▸ Your objective: Only the pictures should be left out; write out all other data exactly.

===== The input

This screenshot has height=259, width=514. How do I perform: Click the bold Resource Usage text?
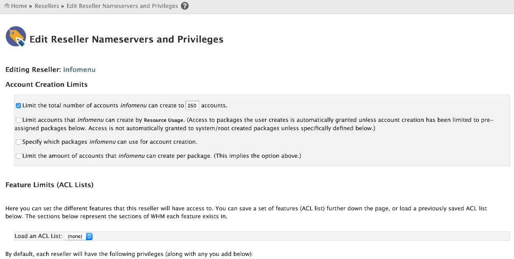[x=164, y=120]
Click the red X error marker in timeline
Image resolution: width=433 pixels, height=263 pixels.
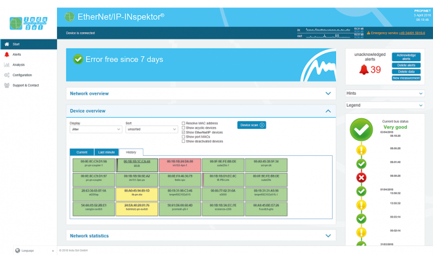coord(360,178)
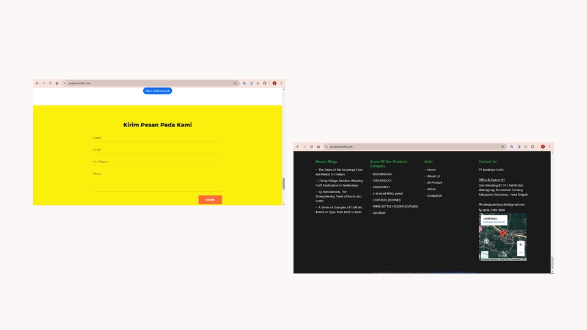Click the back arrow in the right browser
The width and height of the screenshot is (587, 330).
298,147
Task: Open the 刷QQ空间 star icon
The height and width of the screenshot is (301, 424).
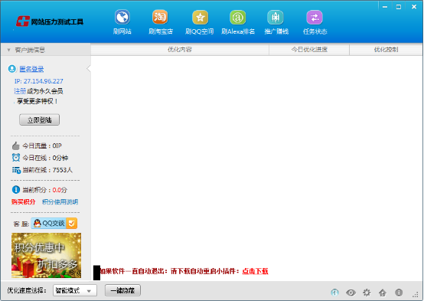Action: (200, 18)
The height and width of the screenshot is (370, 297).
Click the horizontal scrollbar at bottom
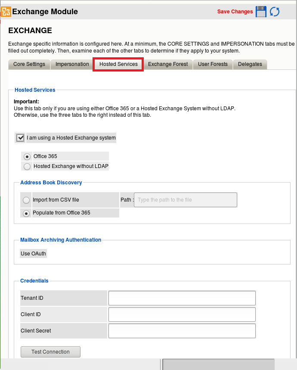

==========

▸ Written answer:
This screenshot has height=259, width=514. How do I perform: Click the bold Resource Usage text?
[x=164, y=120]
Click the red X error marker in timeline
Image resolution: width=433 pixels, height=263 pixels.
coord(360,178)
Click the back arrow in the right browser
The width and height of the screenshot is (587, 330).
298,147
Task: Open the 刷QQ空间 star icon
The height and width of the screenshot is (301, 424).
Action: (200, 18)
The height and width of the screenshot is (370, 297).
Click the horizontal scrollbar at bottom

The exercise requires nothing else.